Supplied data:
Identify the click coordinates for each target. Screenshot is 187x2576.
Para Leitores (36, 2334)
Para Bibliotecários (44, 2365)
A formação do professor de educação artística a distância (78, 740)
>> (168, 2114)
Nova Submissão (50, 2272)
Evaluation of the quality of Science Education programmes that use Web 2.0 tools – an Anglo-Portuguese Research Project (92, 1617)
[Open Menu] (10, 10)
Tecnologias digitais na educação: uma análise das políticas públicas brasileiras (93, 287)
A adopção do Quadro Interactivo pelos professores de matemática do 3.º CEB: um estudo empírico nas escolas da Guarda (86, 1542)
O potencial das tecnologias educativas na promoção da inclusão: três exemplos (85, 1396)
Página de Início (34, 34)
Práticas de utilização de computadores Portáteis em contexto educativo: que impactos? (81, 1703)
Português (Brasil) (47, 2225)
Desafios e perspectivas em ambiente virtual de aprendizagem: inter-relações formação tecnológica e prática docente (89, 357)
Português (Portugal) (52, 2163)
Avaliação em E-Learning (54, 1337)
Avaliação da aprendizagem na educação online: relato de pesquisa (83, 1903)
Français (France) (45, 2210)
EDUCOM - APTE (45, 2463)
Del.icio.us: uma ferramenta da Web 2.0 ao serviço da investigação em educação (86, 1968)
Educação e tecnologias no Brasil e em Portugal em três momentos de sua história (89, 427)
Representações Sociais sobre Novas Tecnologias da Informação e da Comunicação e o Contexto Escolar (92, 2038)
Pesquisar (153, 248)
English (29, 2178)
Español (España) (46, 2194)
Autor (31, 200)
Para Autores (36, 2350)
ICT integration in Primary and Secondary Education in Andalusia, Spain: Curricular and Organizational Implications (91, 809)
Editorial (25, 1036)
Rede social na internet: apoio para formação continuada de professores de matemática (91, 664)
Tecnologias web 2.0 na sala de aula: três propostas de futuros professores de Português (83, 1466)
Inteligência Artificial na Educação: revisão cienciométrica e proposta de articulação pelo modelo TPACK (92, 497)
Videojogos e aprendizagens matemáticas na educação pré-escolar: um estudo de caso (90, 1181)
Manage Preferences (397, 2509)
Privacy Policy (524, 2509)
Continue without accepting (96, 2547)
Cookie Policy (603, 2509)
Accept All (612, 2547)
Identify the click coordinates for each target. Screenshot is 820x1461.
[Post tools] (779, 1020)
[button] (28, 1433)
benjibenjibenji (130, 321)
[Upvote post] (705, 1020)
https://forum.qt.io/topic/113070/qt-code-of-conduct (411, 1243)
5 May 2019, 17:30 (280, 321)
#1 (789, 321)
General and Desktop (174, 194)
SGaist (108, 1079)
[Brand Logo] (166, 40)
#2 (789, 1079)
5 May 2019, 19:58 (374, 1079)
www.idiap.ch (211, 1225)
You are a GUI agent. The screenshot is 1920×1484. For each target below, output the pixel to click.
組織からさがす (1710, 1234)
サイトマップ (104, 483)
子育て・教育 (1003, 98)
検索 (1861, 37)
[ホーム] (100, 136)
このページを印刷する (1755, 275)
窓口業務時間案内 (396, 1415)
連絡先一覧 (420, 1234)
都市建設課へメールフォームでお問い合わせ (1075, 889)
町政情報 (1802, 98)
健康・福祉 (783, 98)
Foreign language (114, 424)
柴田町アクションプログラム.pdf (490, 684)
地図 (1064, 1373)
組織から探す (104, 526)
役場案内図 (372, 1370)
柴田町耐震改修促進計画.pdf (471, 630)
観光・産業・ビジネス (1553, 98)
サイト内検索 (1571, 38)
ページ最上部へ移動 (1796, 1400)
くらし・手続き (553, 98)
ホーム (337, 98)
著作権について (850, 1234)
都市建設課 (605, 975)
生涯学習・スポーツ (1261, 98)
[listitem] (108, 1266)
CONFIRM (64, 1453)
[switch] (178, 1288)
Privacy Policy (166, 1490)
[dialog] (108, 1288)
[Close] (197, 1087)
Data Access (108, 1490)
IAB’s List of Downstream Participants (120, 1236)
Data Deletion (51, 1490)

Work to complete: For this exercise, write all the records out again exactly.

Solution to this task:
Identify the click coordinates for each target. Screenshot is 187x2576.
Para Leitores (36, 2334)
Para Bibliotecários (44, 2365)
A formação do professor de educação artística a distância (78, 740)
>> (168, 2114)
Nova Submissão (50, 2272)
Evaluation of the quality of Science Education programmes that use Web 2.0 tools – an Anglo-Portuguese Research Project (92, 1617)
[Open Menu] (10, 10)
Tecnologias digitais na educação: uma análise das políticas públicas brasileiras (93, 287)
A adopção do Quadro Interactivo pelos professores de matemática do 3.º CEB: um estudo empírico nas escolas da Guarda (86, 1542)
O potencial das tecnologias educativas na promoção da inclusão: três exemplos (85, 1396)
Página de Início (34, 34)
Práticas de utilização de computadores Portáteis em contexto educativo: que impactos? (81, 1703)
Português (Brasil) (47, 2225)
Desafios e perspectivas em ambiente virtual de aprendizagem: inter-relações formação tecnológica e prática docente (89, 357)
Português (Portugal) (52, 2163)
Avaliação em E-Learning (54, 1337)
Avaliação da aprendizagem na educação online: relato de pesquisa (83, 1903)
Français (France) (45, 2210)
EDUCOM - APTE (45, 2463)
Del.icio.us: uma ferramenta da Web 2.0 ao serviço da investigação em educação (86, 1968)
Educação e tecnologias no Brasil e em Portugal em três momentos de sua história (89, 427)
Representações Sociais sobre Novas Tecnologias da Informação e da Comunicação e o Contexto Escolar (92, 2038)
Pesquisar (153, 248)
English (29, 2178)
Español (España) (46, 2194)
Autor (31, 200)
Para Autores (36, 2350)
ICT integration in Primary and Secondary Education in Andalusia, Spain: Curricular and Organizational Implications (91, 809)
Editorial (25, 1036)
Rede social na internet: apoio para formação continuada de professores de matemática (91, 664)
Tecnologias web 2.0 na sala de aula: três propostas de futuros professores de Português (83, 1466)
Inteligência Artificial na Educação: revisão cienciométrica e proposta de articulação pelo modelo TPACK (92, 497)
Videojogos e aprendizagens matemáticas na educação pré-escolar: um estudo de caso (90, 1181)
Manage Preferences (397, 2509)
Privacy Policy (524, 2509)
Continue without accepting (96, 2547)
Cookie Policy (603, 2509)
Accept All (612, 2547)
Identify the click coordinates for each target. Screenshot is 820x1461.
[Post tools] (779, 1020)
[button] (28, 1433)
benjibenjibenji (130, 321)
[Upvote post] (705, 1020)
https://forum.qt.io/topic/113070/qt-code-of-conduct (411, 1243)
5 May 2019, 17:30 (280, 321)
#1 (789, 321)
General and Desktop (174, 194)
SGaist (108, 1079)
[Brand Logo] (166, 40)
#2 (789, 1079)
5 May 2019, 19:58 (374, 1079)
www.idiap.ch (211, 1225)
You are a GUI agent. The screenshot is 1920×1484. For each target below, output the pixel to click.
組織からさがす (1710, 1234)
サイトマップ (104, 483)
子育て・教育 (1003, 98)
検索 (1861, 37)
[ホーム] (100, 136)
このページを印刷する (1755, 275)
窓口業務時間案内 (396, 1415)
連絡先一覧 (420, 1234)
都市建設課へメールフォームでお問い合わせ (1075, 889)
町政情報 (1802, 98)
健康・福祉 (783, 98)
Foreign language (114, 424)
柴田町アクションプログラム.pdf (490, 684)
地図 (1064, 1373)
組織から探す (104, 526)
役場案内図 (372, 1370)
柴田町耐震改修促進計画.pdf (471, 630)
観光・産業・ビジネス (1553, 98)
サイト内検索 (1571, 38)
ページ最上部へ移動 (1796, 1400)
くらし・手続き (553, 98)
ホーム (337, 98)
著作権について (850, 1234)
都市建設課 (605, 975)
生涯学習・スポーツ (1261, 98)
[listitem] (108, 1266)
CONFIRM (64, 1453)
[switch] (178, 1288)
Privacy Policy (166, 1490)
[dialog] (108, 1288)
[Close] (197, 1087)
Data Access (108, 1490)
IAB’s List of Downstream Participants (120, 1236)
Data Deletion (51, 1490)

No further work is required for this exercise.